Les parents de la petite Zita, décédée de dénutrition en janvier 2018, ont exprimé leur responsabilité devant la cour d'assises de la Drôme. Ce lundi 1er juin, lors du procès, ils ont réalisé l'ampleur de leur négligence en écoutant les témoignages d'experts médicaux. Cette audience souligne la tragédie de la petite Zita portée par des choix parentaux discutables.

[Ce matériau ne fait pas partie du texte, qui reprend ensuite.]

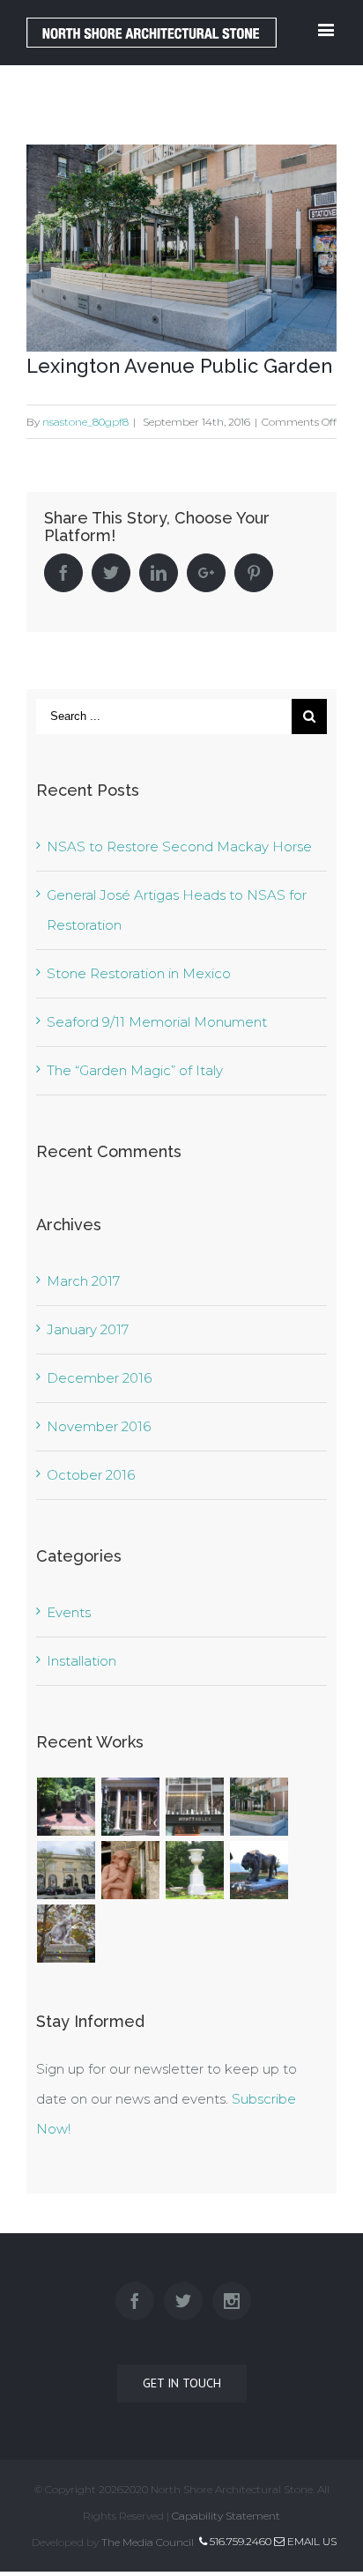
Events (69, 1612)
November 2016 (99, 1426)
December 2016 (99, 1378)
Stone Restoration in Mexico (139, 973)
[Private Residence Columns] (130, 1806)
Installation (81, 1660)
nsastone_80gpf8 (85, 421)
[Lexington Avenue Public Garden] (259, 1806)
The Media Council (147, 2542)
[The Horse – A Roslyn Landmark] (66, 1933)
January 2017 (88, 1329)
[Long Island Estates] (66, 1806)
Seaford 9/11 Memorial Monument (157, 1021)
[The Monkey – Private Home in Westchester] (130, 1870)
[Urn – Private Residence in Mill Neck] (195, 1870)
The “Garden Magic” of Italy (135, 1070)
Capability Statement (226, 2515)
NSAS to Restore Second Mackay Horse (179, 846)
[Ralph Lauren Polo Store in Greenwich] (66, 1870)
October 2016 (91, 1474)
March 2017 (83, 1281)
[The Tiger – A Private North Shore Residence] (259, 1870)
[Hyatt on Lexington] (195, 1806)
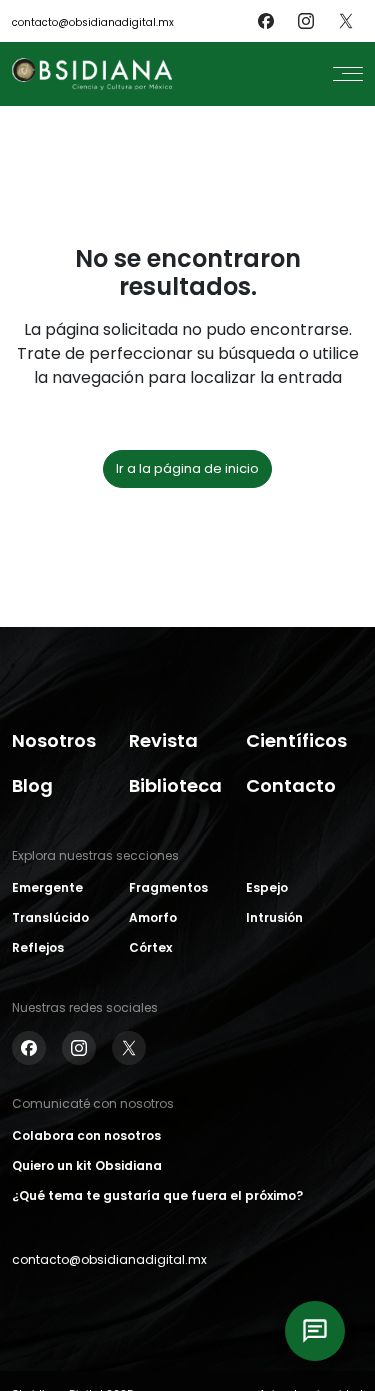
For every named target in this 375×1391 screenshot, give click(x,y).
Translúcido (50, 917)
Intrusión (274, 917)
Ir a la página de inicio (187, 468)
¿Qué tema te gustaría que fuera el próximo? (157, 1195)
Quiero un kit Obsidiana (87, 1165)
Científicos (296, 740)
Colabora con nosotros (86, 1135)
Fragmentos (168, 887)
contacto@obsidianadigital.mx (93, 22)
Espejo (267, 887)
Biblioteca (175, 785)
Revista (163, 740)
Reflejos (38, 947)
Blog (32, 785)
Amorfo (153, 917)
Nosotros (54, 740)
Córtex (150, 947)
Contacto (291, 785)
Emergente (47, 887)
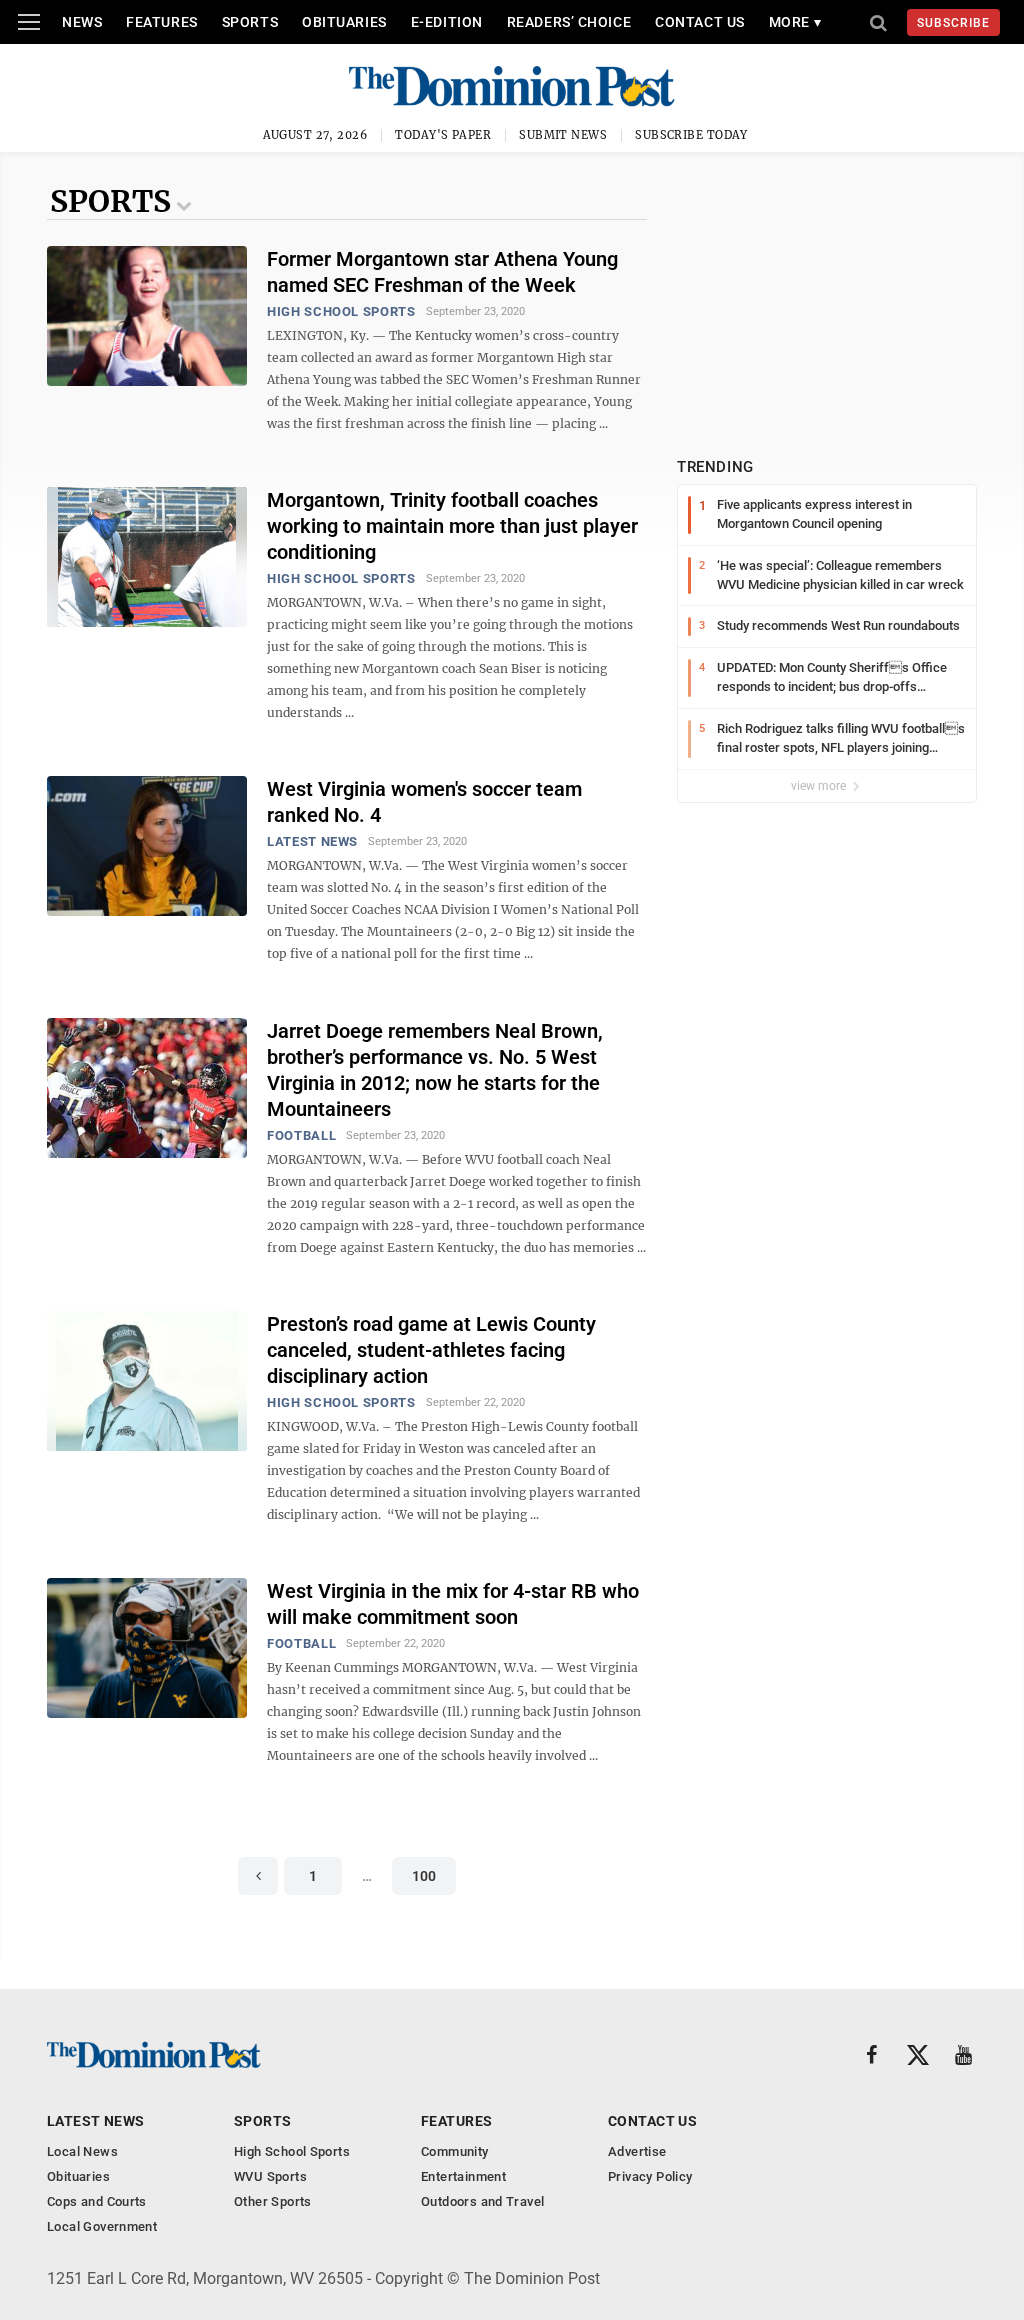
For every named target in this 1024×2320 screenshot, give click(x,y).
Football (301, 1135)
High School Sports (341, 311)
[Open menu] (29, 22)
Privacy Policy (650, 2176)
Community (455, 2151)
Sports (250, 22)
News (82, 22)
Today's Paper (443, 135)
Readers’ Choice (569, 22)
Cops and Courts (97, 2201)
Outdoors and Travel (482, 2201)
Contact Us (700, 22)
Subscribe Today (691, 135)
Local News (82, 2151)
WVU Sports (270, 2176)
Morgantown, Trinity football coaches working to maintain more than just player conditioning (452, 526)
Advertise (637, 2151)
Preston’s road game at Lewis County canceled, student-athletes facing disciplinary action (431, 1350)
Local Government (102, 2226)
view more (820, 786)
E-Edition (447, 22)
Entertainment (463, 2176)
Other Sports (273, 2201)
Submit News (563, 135)
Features (161, 22)
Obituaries (344, 22)
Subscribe (953, 23)
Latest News (312, 841)
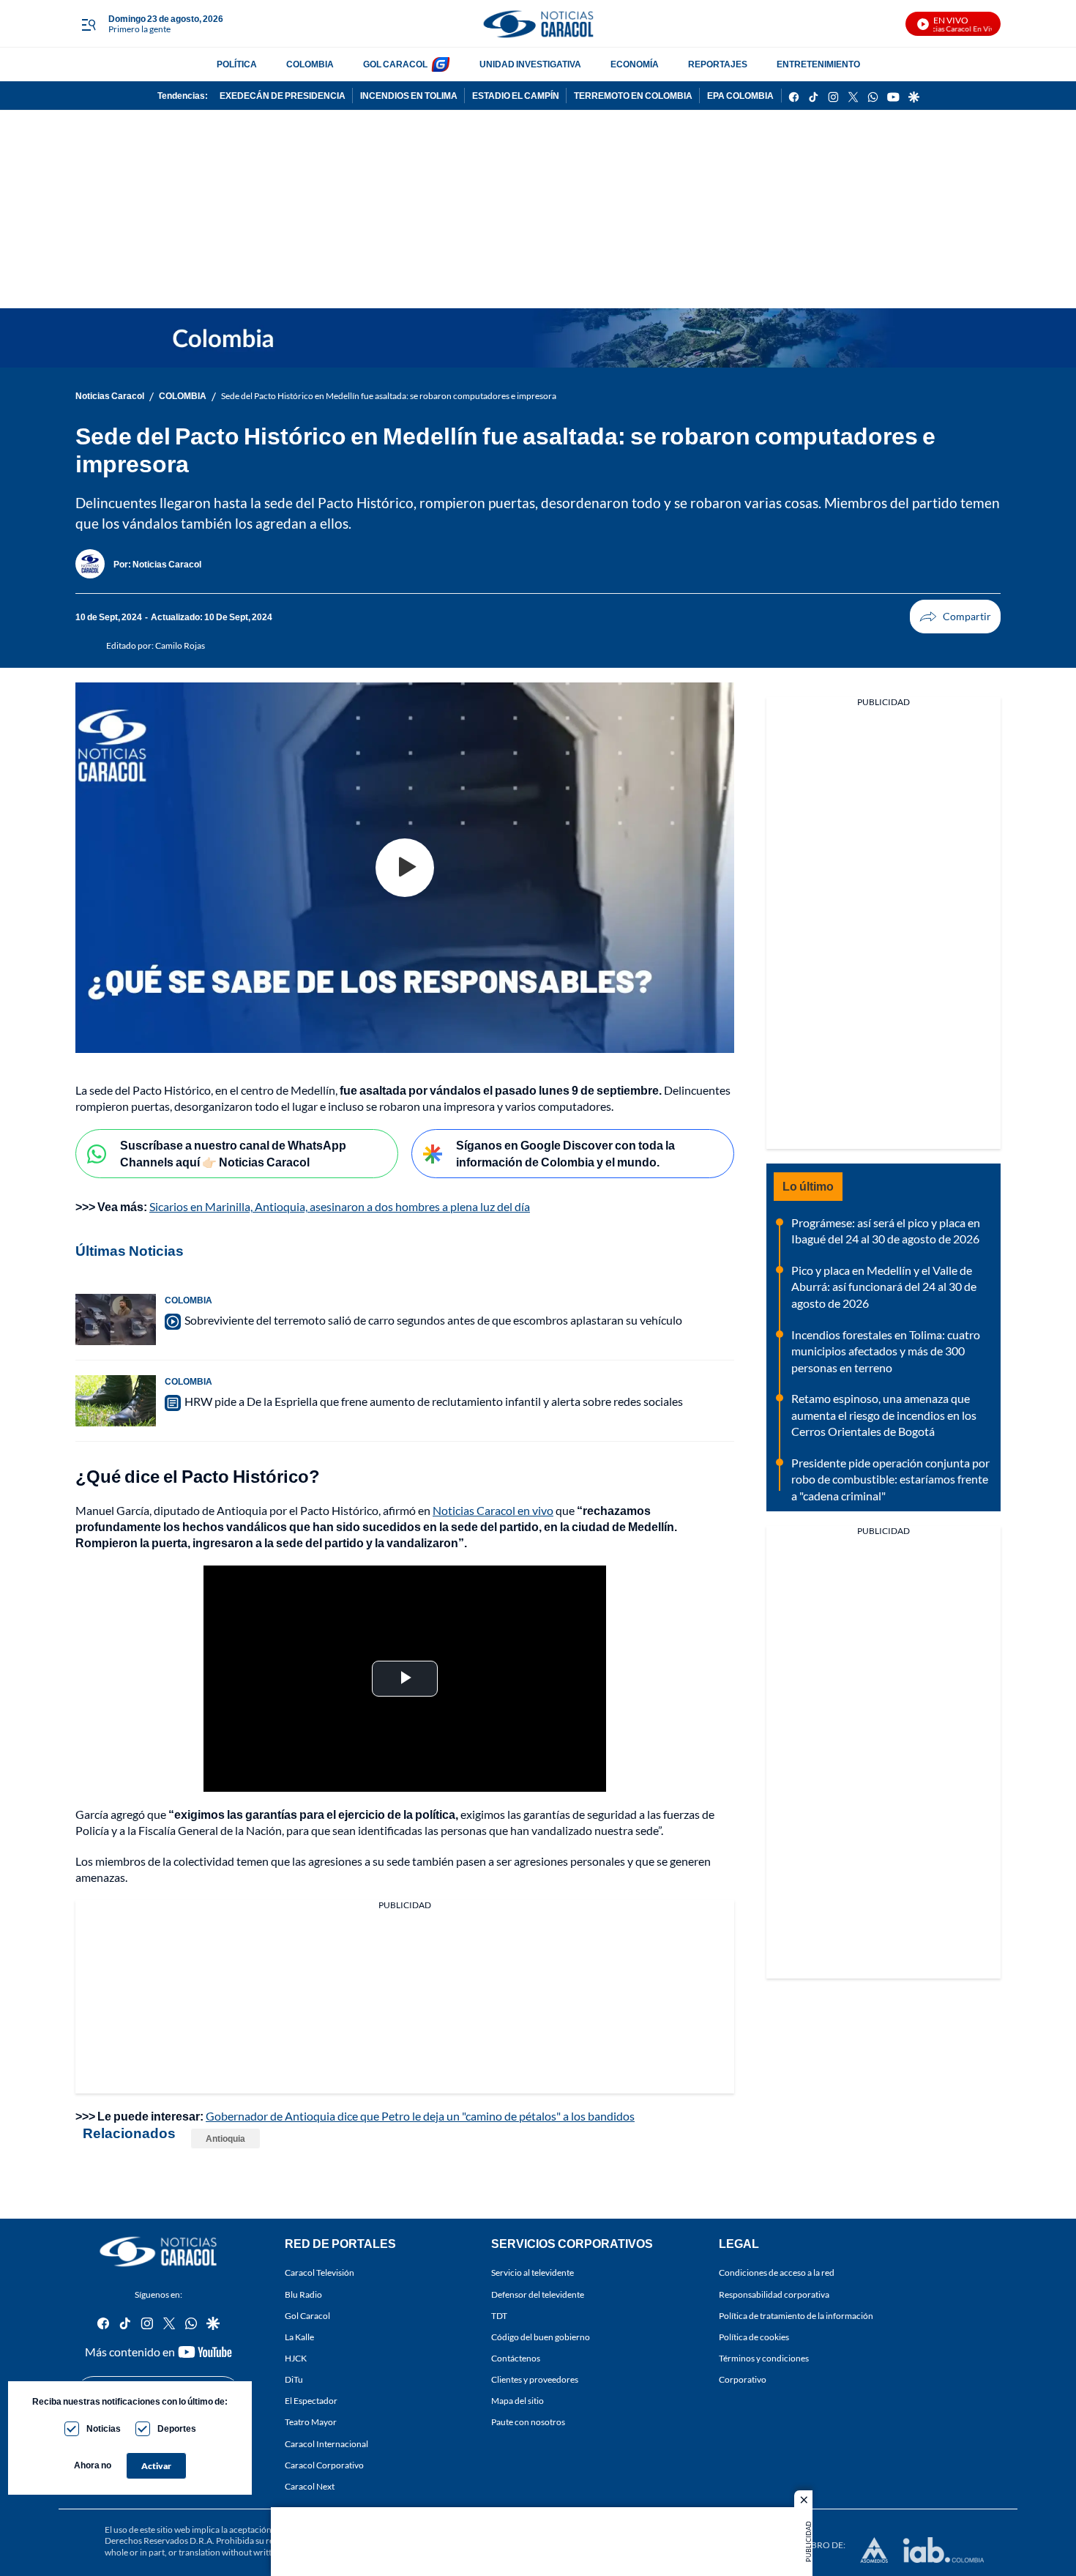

Le procès, qui se poursuit depuis une semaine, met en lumière des faits accablants. Zita, alors âgée de 16 mois, est décédée après avoir présenté des signes alarmants de dénutrition, pesant près de 6 kilos au moment de son hospitalisation. Les parents, originaires de Saint-Marcel-lès-Valence, n'ont jusqu'alors jamais reconnu leur part de responsabilité dans ce drame. Ils avaient rejeté la faute sur le corps médical, arguant qu'une erreur d'anesthésie avait aggravé son état, ainsi que sur le système judiciaire qu'ils jugeaient trop intrusif.
Ce jour-là, les témoignages des pédiatres et légistes ont profondément ébranlé la famille. "On ne voit ça que dans les pays en développement", a dénoncé l'un des médecins. L'état de Zita, selon les spécialistes, témoignait d'une absence totale de soins appropriés.
Un régime alimentaire catastrophique
Le constat médical fait froid dans le dos. Zita n'était nourrie que de jus de châtaigne ou de riz, sous l'influence de croyances erronées de sa mère sur de potentielles intolérances alimentaires. "Oui, c'était une croyance, j'ai compris depuis", a admis la mère. Cette dernière a également avoué n'avoir pas tenté d'introduire des laits maternisés, ni respecté une diversification alimentaire adaptée. Le témoignage d'un frère de Zita, affirmant que la fillette "pleurait tout le temps", jette une ombre supplémentaire sur la gestion familiale.
Suivi médical négligé
L'absence de consultations médicales régulières a également fait l'objet des accusations. Les parents, fervents opposants à la vaccination, n'ont emmené Zita qu'à deux reprises chez un médecin généraliste en 16 mois, se fiant à des thérapies alternatives. "Pourquoi n'avez-vous pas consulté quand son état s'est détérioré ?", interrogeait la présidente de la cour, visiblement inquiète de ce manque de vigilance.
Une remise en question déchirante a eu lieu, lorsque la mère a exprimé : "J'étais trop fixée sur mes croyances, j'ai trop misé sur l'ostéopathie et l'homéopathie". Ce témoignage tragique souligne une problématique centrale de responsabilité parentale face à la santé des enfants.
Ce mardi, les deux aînés du couple, âgés de 20 et 17 ans, seront également entendus. Le verdict est attendu le 3 juin, au terme d'un procès où la douleur d'une perte s'entrelace avec des questions sur la bienveillance parentale.
Les réflexions autour de ce drame invitent à un débat urgent sur les choix de vie et leurs impacts, mettant en évidence les conséquences parfois fatales de l'absence de suivi médical et d'une éducation alimentaire inadéquate, comme l'affirme France Info.